The number of new tuberculosis cases fell in 2013, the first decrease in five years, figures released by the Health Ministry on Monday showed. March 24 is World Tuberculosis Day.

Aside from the 1,420 new cases - down from 1,560 in 2012 - 119 tuberculosis (TB) patients had a relapse, said the MOH.

It stressed that it is important for all patients to complete their treatment, which typically lasts six months, to prevent further transmission. Not completing their treatment also puts them at risk of developing drug resistance.

To make it cheaper for TB patients, Tan Tock Seng Hospital will levy a flat $10 fee for Singaporeans and $15 for permanent residents from April that will cover consultation, basic investigation and laboratory tests.

The cost of medicine is already borne by the MOH for patients on the Directly Observed Therapy, where they have to turn up at a polyclinic either daily, or several times a week, over six to nine months of treatment.
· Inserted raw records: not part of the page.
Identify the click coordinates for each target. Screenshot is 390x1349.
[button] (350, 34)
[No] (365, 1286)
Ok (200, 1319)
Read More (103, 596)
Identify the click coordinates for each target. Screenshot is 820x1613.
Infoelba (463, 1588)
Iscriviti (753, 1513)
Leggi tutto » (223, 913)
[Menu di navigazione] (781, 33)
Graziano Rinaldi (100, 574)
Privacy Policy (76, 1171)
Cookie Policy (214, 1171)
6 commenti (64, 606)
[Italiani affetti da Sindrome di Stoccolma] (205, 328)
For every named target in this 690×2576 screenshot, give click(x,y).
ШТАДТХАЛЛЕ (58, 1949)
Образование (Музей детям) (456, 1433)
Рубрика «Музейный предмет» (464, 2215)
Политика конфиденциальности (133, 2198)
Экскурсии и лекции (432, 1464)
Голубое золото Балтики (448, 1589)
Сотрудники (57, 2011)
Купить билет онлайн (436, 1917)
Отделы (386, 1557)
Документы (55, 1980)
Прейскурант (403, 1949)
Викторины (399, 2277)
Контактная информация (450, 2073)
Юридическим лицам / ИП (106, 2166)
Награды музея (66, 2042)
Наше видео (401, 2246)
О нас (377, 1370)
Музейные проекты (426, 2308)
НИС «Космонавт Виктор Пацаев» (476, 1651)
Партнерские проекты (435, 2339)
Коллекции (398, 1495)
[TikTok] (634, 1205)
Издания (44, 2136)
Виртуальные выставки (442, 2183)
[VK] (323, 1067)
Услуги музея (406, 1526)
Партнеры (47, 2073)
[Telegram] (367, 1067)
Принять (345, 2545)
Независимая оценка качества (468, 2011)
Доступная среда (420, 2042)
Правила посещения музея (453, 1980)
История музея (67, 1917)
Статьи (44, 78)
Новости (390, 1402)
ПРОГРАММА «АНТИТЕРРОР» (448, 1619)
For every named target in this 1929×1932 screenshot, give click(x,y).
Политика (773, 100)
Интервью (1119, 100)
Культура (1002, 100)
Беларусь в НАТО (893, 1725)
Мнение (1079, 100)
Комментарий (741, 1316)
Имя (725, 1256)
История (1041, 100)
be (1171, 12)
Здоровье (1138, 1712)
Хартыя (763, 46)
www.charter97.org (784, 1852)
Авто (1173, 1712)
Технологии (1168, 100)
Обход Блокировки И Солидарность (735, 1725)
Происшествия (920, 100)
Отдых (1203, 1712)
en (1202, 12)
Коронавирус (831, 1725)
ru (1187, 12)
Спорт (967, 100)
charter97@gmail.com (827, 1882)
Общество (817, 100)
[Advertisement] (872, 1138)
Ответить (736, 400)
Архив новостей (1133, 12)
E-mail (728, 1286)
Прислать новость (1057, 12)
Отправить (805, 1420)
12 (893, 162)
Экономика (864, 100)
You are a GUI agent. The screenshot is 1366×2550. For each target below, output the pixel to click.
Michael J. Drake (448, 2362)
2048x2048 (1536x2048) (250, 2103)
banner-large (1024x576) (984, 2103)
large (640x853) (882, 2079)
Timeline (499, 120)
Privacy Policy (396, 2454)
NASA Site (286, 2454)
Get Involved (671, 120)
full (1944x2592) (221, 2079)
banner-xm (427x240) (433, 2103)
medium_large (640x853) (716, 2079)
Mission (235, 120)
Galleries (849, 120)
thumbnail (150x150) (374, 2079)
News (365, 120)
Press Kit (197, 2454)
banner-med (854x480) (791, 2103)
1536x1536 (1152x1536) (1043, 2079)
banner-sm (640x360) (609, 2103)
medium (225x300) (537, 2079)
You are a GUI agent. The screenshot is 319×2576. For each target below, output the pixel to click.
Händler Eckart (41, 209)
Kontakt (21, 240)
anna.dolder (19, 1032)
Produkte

This is considered the best way to treat TB, as patients need to take many pills, some of which are bitter, leading some to stop treatment halfway , especially when they feel better. In 2013, the Chinese (980) accounted for most of the TB cases, followed by Malays (294), with low numbers for Indians (93) and others (53).

Over the past three decades, Singapore has been diagnosing more than 1,000 new cases every year among residents.

While most TB patients are 40 years and older, there are some very young sufferers. In 2013, there were three patients under age 10 and another 40 aged 10 to 19.

TB is infectious and people living or working close to an untreated sufferer can catch the airborne bacteria. But the sufferer stops spreading the disease after two weeks of treatment.